Sunday, February 4, 2018

America "Needs" More Deficit Spending to Continue "Growing"...But Debt to GDP Needs Austerity to Avoid Disaster

The organic basis of growth has slowed in the US (and the world at large).  The chart below shows the decelerating growth of annual household creation in the US alongside decelerating annual growth of the US population.  The rationale for interest rate cuts and accelerating deficit spending to offset decelerating organic growth and maintain abnormally elevated levels of synthetic "growth" should be plain.

And globally, the chart below details the decelerating annual growth of the under 65yr/old population of the nations that consume 70% of the worlds oil and consume 80% of all exports (OECD, China, Russia, Brazil...also noted is when each nation / groupings under 65yr/old population began declining).  Of note, this groping begins outright shrinking indefinitely beginning in 2019.

Ok, to maintain economic growth with decelerating household and population growth, increasing quantities of deficit spending have been undertaken.  The yellow line in the chart below represents the annual deficit spending as a % of GDP (on a YoY quarterly basis) peaking at nearly 14% in the most recent crisis.  Equally as noteworthy is the relative dearth of deficit spending currently at "only" 3% of GDP.  Also included is the deficit in dollars (black line), the total US gross federal debt (red columns), and the blue line is debt to GDP.  So, short term growth is dependent on ramping federal deficit spending...but this would result in a blow-out for the mid and long term health of the nation with ballooning debt to GDP levels.

But the chart below shows that the year over year change in housing starts (1-unit) has been a very reliable precursor for subsequent change in full time employment.

Housing starts are driven by the combination of deficit spending and direction of interest rates.  In the chart below, when the red line (deficit spending as a % of GDP) is rising and the black line (interest rates) is declining; housing starts boom.  When deficits are decelerating and rates rising; housing starts go bust.  Currently, we are decidedly entering bust mode.

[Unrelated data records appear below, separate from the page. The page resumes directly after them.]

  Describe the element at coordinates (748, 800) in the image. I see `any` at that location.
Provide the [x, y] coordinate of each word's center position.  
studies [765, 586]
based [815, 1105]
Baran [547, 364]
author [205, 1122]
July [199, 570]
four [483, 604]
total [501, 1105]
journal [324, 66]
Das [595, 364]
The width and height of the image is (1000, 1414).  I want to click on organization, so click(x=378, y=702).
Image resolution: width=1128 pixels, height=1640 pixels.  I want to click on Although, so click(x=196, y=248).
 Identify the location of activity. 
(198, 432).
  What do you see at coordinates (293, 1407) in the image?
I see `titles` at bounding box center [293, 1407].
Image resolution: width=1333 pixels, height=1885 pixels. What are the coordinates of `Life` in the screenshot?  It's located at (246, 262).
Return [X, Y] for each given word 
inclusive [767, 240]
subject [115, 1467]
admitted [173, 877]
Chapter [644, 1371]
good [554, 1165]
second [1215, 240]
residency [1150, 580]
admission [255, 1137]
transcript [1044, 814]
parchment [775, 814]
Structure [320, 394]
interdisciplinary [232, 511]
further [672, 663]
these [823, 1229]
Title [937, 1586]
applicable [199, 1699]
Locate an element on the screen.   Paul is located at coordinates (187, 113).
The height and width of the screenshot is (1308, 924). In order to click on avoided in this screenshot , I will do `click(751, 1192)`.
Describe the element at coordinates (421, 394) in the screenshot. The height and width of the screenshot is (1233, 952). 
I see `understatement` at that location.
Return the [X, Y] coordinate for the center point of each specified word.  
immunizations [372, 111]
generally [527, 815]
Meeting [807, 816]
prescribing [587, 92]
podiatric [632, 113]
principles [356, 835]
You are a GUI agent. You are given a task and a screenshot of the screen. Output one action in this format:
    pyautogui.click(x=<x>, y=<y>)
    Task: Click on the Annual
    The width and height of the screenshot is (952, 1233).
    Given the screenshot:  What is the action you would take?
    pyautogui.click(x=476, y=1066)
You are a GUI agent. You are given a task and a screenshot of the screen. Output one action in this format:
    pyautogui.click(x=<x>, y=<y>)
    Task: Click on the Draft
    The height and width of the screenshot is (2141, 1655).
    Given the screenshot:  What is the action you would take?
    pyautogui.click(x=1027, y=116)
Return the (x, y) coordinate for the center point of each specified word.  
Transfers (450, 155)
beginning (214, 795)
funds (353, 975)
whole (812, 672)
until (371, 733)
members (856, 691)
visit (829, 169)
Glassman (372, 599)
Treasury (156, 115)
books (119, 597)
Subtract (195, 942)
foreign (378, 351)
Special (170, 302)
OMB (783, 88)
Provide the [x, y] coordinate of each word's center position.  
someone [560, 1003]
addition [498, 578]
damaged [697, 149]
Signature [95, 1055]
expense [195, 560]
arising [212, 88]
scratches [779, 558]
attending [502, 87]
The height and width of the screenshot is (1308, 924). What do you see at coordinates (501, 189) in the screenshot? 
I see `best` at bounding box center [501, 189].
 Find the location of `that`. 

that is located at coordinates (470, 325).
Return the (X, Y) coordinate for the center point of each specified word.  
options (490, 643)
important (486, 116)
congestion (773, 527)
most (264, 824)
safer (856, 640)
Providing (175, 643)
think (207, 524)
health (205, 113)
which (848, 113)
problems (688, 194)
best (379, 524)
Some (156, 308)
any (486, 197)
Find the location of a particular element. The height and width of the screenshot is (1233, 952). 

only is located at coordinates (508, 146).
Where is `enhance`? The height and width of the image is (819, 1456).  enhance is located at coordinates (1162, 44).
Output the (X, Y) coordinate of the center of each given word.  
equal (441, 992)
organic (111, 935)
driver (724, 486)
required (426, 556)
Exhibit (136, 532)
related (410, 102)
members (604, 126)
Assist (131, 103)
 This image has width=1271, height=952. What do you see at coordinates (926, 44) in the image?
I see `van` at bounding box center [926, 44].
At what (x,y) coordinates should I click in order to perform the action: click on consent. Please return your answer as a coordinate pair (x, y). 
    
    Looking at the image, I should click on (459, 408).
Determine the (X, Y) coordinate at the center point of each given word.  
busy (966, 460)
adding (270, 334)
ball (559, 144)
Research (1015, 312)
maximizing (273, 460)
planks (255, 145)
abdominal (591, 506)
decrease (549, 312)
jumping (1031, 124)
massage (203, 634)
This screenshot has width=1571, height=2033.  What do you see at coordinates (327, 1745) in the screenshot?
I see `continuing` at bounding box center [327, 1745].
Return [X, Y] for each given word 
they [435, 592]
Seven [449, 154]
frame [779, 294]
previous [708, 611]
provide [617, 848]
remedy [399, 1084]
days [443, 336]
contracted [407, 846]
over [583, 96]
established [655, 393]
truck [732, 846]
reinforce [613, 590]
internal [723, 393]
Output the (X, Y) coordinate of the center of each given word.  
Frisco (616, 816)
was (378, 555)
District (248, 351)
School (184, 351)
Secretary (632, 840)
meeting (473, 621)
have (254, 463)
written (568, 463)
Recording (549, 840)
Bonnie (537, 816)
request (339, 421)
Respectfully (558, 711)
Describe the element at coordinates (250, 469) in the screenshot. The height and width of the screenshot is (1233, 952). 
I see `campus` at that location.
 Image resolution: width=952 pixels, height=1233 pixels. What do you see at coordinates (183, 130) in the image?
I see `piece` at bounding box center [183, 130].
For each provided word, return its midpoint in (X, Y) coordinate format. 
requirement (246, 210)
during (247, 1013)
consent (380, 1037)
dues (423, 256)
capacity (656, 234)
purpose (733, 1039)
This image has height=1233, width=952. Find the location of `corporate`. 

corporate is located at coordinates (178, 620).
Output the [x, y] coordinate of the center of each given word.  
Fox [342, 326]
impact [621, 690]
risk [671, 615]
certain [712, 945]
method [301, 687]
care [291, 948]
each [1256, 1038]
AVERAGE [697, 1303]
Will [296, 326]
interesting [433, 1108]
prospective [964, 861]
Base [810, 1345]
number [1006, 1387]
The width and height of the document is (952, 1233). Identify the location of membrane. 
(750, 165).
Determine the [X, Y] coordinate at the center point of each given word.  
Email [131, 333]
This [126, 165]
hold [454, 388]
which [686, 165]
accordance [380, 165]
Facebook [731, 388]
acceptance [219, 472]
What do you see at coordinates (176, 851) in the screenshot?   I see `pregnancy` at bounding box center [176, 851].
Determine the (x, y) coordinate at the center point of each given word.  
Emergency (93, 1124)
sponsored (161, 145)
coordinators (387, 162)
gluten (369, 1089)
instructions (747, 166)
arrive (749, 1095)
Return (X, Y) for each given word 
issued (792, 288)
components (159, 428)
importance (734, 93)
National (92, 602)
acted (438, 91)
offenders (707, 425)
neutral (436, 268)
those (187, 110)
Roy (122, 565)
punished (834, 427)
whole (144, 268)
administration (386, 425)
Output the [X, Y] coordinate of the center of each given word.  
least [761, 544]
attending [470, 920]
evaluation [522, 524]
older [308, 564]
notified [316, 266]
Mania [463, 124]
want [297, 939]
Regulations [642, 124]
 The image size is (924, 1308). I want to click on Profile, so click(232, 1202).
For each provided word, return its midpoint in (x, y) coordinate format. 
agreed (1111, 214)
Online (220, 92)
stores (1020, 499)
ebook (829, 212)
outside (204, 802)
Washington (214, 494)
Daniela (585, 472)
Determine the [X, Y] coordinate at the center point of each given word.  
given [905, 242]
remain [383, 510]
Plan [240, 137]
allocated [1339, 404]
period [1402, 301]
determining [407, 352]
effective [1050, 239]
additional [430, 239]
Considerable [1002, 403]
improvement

*Deficits represent annual growth in federal debt (as per Treasury), not the CBO or Whitehouse stated deficit.
But the stock market is at record what gives?  The chart below shows the Wilshire 5000 (representing all US equities actively traded) versus US total disposable personal income (the sum of all sources of income after taxation).  Never has the equity market been more detached from the nations total income... particularly with the savings rate at all time lows.

And how did we get here...interest rate cuts, deficit spending, rising debt to GDP...but there is more.  Monetization.  The yellow line in the chart below is the quantity of digitally conjured "money" that directly entered the "economy".  All $1.6 trillion subsequently leveraged anywhere from 2x's to 10x's...resulting in somewhere between $3.2 to $16 trillion in new "money" chasing the remaining assets.

The chart below shows the Federal Reserves plan (HERE) to unwind QE and assumes banks maintain their current reserves held at the Fed.  However, if the banks determine to increase reserves as the Fed raises rates, the impact on monetization could be far more dramatic, significantly further declining the outstanding quantity of "monetization".

The impact of rising interest rates, decelerating deficits as a % of GDP, and unwinding of QE resulting in the removal of much (or all?) of the outstanding monetization (yellow line)...and best guess is the stock market is heading down over 50%.

So, where is this going???  Best guess in the chart below, putting the next leg down in perspective.

Of course, this will be followed (or pre-empted?) by NIRP enabling the greatest debt creation and monetization in the nations history that will send debt to GDP to Japanese levels.  America is already beyond ever effectively repaying its debt and is just realizing the magnitude of attempting to service the rising interest payments on the massive debt stock.  A further jump in debt threatens what remains of the dollars place as global reserve currency.   Whether the weakened system and currency can absorb another bust and subsequent centrally directed boom is a very good question likely to be tested relatively soon.